Directions: Copy every line below where the string "target" is found.

Material to process:
┌──

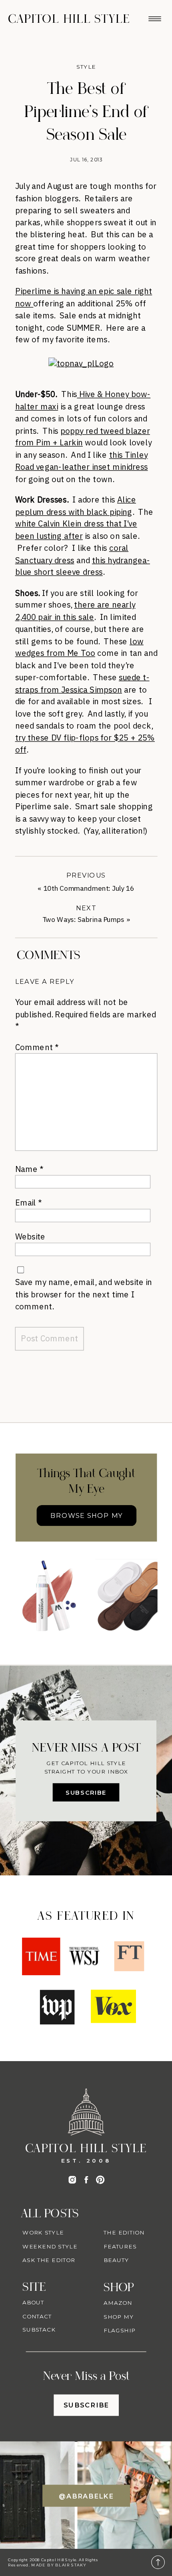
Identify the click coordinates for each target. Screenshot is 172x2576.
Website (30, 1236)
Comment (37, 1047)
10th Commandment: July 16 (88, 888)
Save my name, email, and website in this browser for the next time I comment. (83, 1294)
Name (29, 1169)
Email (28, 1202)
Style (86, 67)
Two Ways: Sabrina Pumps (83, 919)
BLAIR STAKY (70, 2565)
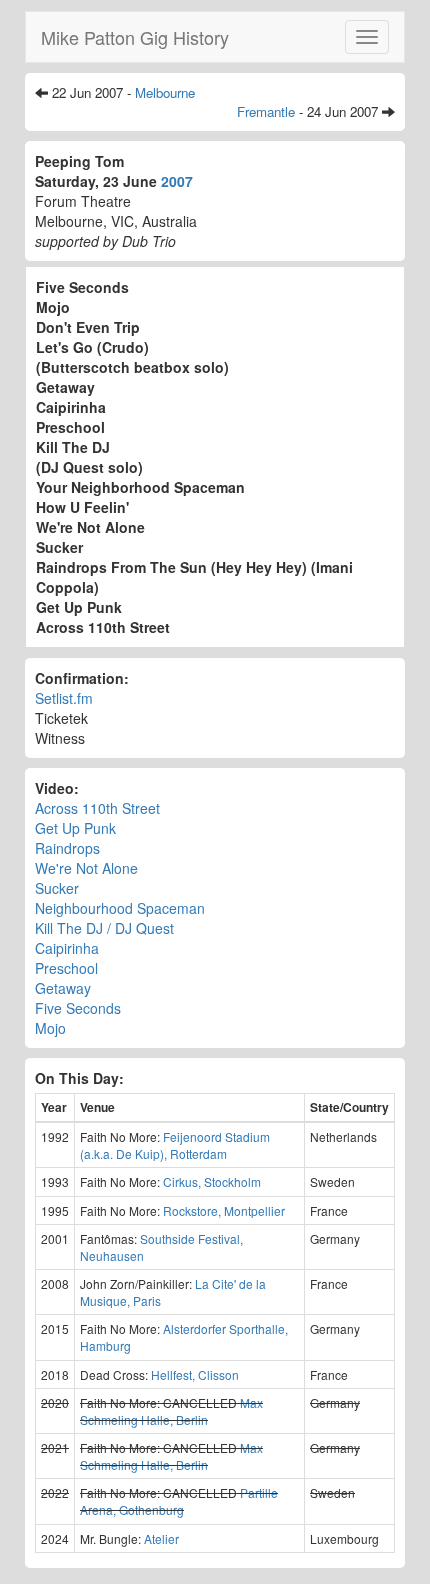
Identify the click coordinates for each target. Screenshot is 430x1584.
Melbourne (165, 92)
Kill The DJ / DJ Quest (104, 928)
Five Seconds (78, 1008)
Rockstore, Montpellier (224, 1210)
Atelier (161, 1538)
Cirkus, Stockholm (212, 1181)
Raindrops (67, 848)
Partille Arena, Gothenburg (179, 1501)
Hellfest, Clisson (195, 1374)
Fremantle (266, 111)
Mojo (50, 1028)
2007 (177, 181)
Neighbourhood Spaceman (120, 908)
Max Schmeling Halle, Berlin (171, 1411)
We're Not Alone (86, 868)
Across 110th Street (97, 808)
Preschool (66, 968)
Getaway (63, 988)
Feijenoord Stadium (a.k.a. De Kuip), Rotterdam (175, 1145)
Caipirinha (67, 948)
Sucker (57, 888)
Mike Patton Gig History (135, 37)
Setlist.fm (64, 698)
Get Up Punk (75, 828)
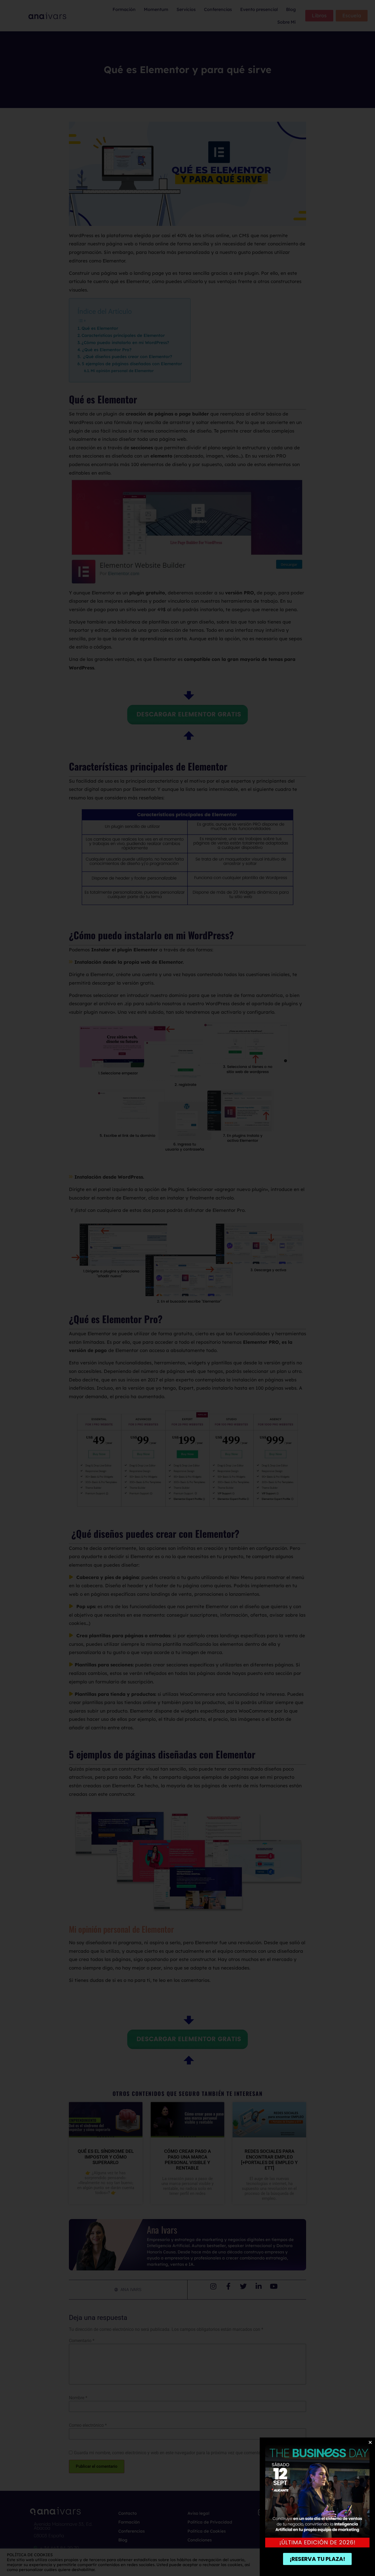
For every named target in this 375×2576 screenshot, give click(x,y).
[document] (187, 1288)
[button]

└──

Reply:
Identify the click coordinates for each target. Screenshot is 172x2576.
Identify the click coordinates for each target. Screenshot is 430x1584.
For every named target in this 375×2576 screenshot, give click(x,y).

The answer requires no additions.